EXERCISE INPUT |

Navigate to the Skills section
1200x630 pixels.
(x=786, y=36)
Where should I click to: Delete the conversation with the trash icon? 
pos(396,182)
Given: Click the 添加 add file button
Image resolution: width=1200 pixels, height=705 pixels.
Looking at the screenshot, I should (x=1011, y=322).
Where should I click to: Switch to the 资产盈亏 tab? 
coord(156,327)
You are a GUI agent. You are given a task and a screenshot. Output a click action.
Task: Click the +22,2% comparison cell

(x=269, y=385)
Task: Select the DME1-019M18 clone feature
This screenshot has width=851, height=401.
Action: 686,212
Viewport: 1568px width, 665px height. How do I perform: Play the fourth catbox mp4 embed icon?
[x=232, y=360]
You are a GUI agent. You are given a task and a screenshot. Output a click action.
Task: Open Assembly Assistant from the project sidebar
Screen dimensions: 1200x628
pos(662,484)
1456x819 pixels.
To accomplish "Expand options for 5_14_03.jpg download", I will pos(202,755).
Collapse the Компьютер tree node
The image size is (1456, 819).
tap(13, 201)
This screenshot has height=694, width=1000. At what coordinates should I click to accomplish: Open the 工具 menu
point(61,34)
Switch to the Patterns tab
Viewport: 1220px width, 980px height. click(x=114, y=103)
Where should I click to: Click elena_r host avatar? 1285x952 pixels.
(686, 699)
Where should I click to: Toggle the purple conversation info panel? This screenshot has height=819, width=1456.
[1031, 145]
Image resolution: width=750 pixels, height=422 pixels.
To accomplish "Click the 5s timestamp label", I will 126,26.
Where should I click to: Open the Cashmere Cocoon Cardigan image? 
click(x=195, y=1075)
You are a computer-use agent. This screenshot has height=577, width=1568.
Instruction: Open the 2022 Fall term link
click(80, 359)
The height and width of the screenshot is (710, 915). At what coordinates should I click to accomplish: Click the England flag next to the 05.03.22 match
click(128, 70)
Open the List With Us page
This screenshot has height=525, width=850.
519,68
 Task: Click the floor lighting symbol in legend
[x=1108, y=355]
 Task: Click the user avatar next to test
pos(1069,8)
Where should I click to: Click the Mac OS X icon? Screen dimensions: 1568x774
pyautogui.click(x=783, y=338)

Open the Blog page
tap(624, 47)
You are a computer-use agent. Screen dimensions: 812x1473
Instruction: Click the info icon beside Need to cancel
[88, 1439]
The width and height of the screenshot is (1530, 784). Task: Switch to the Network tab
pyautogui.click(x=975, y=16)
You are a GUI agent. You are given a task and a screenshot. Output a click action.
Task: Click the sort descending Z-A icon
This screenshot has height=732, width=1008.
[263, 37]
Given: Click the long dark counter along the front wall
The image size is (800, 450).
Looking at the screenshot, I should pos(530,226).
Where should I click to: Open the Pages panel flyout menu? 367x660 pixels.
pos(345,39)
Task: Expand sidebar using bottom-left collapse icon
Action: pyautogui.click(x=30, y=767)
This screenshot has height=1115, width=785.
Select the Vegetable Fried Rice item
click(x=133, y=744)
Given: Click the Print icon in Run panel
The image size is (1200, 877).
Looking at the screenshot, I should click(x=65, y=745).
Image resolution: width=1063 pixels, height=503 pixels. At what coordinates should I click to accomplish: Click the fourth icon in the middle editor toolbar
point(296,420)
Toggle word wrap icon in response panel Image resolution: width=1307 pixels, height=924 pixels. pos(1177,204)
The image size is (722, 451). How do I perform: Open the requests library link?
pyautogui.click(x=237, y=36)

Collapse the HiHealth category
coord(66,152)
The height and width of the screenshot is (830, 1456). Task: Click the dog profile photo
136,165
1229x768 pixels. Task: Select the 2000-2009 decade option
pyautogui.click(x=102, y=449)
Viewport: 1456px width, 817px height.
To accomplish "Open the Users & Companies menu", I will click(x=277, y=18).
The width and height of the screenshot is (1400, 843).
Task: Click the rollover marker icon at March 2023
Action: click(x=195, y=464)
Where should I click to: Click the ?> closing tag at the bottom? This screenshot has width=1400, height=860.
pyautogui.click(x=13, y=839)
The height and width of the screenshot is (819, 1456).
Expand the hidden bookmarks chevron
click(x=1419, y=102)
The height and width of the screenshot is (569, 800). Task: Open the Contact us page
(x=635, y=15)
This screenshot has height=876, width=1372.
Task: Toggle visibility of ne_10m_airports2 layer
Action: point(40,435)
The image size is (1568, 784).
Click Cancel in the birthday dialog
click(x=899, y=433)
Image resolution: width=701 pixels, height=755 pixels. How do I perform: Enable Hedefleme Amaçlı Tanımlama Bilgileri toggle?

AIM OF THE EXERCISE |
Please rewrite the items that begin at the line that has "The image size is (722, 451)." and stop after the line that has "pyautogui.click(x=102, y=449)", and add 55 to every number in their answer coordinates, keeping the item text as it stands.

COMPLETE OUTPUT |
The image size is (722, 451). How do I perform: Open the requests library link?
pyautogui.click(x=292, y=91)

Collapse the HiHealth category
coord(121,207)
The height and width of the screenshot is (830, 1456). Task: Click the dog profile photo
191,220
1229x768 pixels. Task: Select the 2000-2009 decade option
pyautogui.click(x=157, y=504)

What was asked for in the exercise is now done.